What turns a new platform or tool from a trendy gimmick into an essential enabler?
How do we weed out those that stay in the realm of playful activations by marketers from those that will become indispensable tools that augment our everyday experience?
While some might argue that the more functional and practical a tool is, the more likely it will stick than those that are made to entertain. Yet the lines are blurry.
Entertainment platforms such as TikTok are now competing with search engines such as Google Search, with over 51 per cent of Gen Z’ers choosing TikTok over Google as their search engine.
Or consider gaming platforms in Saudi Arabia, which clock in, as of a recent study by Deloitte in 2023, 12.3 hours a week – with platforms like Roblox now enabling users to create personalised gaming worlds for themselves.
It will take more than its intended function to determine its longevity.
These are the three critical roles that technology must play to move from a fad to a favourite:
1 Please Do Have a Finger in Every Pie:
The more a technology or platform does beyond just entertain, the more it intertwines itself into our lifestyle and identity.
Xbox recently did an insightful case study called ‘A Player Like Me’ where Xbox partnered with Gamers Outreach to showcase how gaming can help people with certain disabilities connect and heal, elevating the role of gaming through their technology.
Another great one was by Google called ‘Voice It Out #YukBukaSura, ‘ which centred around empowering women in Indonesia to speak their voices.

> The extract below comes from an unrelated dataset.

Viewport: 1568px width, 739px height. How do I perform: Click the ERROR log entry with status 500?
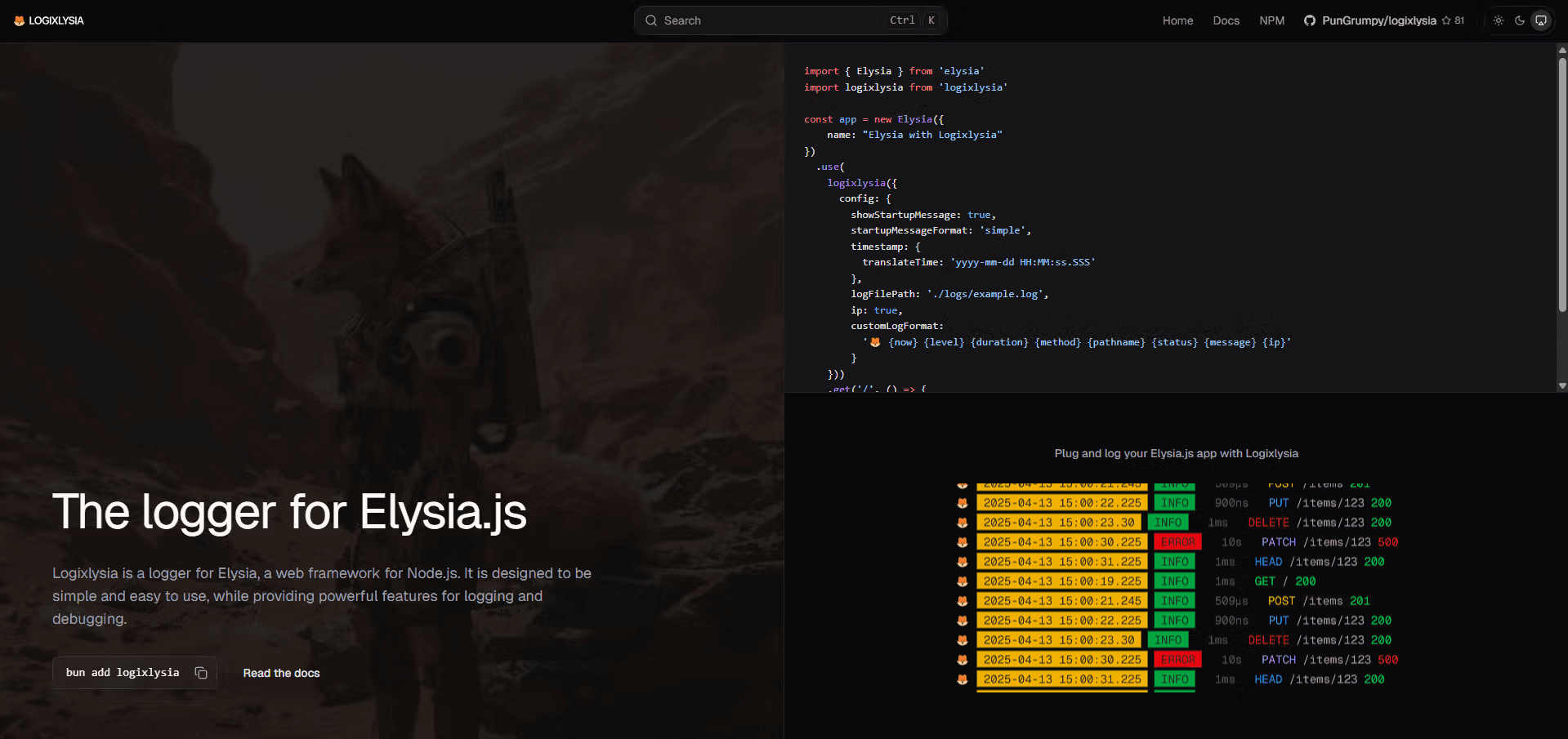pyautogui.click(x=1177, y=541)
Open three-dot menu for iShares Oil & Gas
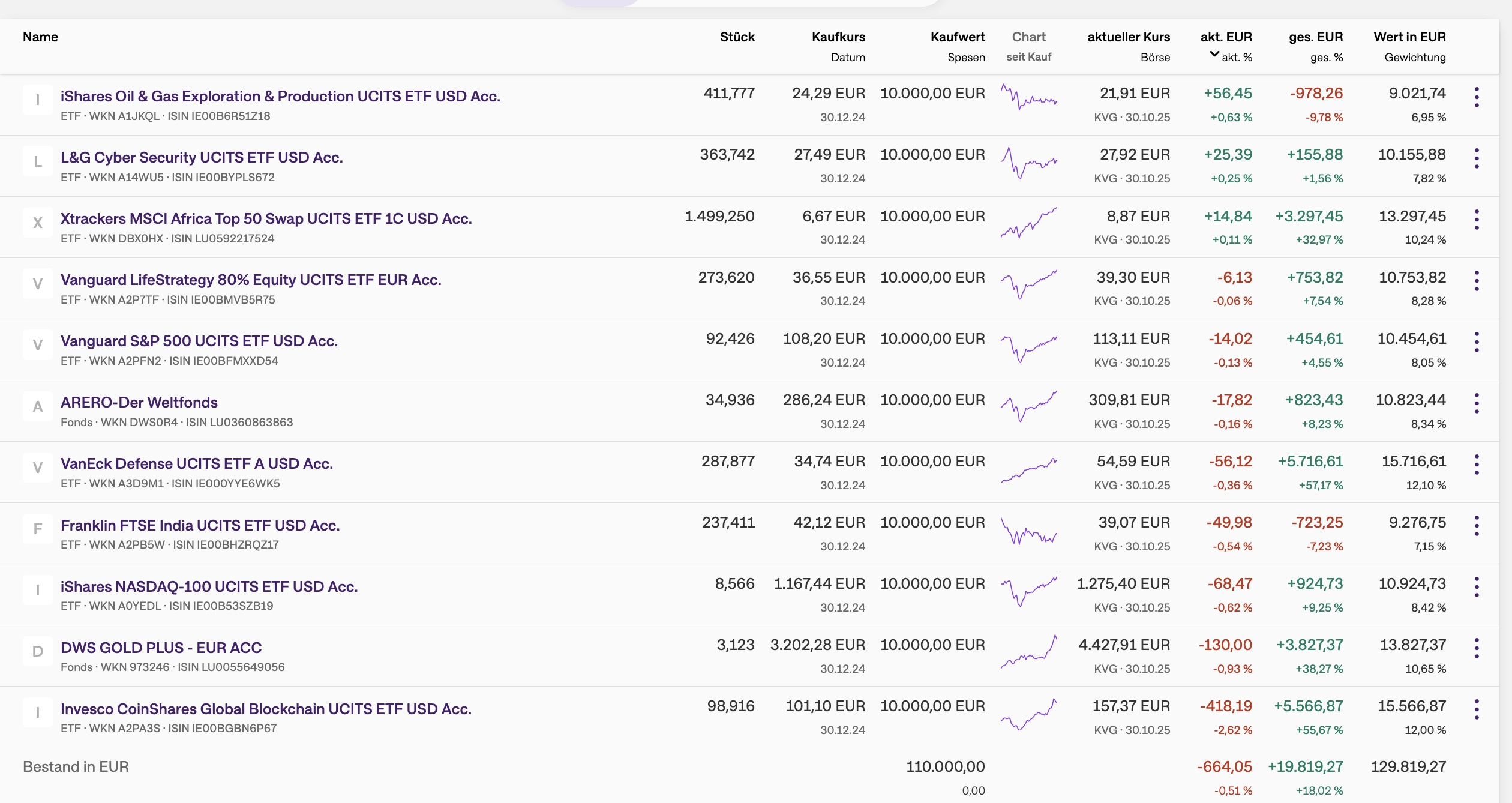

It leveraged the voice search feature to prompt more extensive topical conversations in the region. By making the voice search feature a part of something more topical and meaningful, it ingrained itself more deeply into their lifestyle, increasing its everyday adoption.
2 Make It All About Me, Down to the Letter:
Who doesn’t love celebrating their own uniqueness and tastes? Technologies have taken our desire to personalise the abstract and generic, known in the behavioural science world as the ‘Barnum effect’, and use big data to create insights that are so hyper-personalised that they connect to our very core.
No case study has captured this as immaculately and as successfully as ‘Spotify Wrapped’.
3 Don’t Make Me Work for It:
The greater the behavioural change, the less likelihood of adoption. The technologies that find the most traction are the ones that have little to no deviation from our existing everyday behaviour.
Sprinkle that with a little human insight, and you’re gold.
Airbnb has time and time again switched on to that, hijacking the existing behaviour of people booking their accommodations online and giving them more reason to use their platform.
The brand recently launched its ‘Get an Airbnb’ campaign that lightheartedly shows the mismatch between what you hope to get out of a holiday and how a hotel gets in the way of that.
The approach is even seen when it comes to their Airbnb Experiences, taking a page from Viator and Get Your Guide and then adding it to their platform to create a one-stop shop travel planner.
Of course, it will take more than these three factors to get consumers to adopt a new platform or technology, but it still offers a key window into the consumer’s mind to understand what platforms and technologies need to achieve to move across the adoption curve.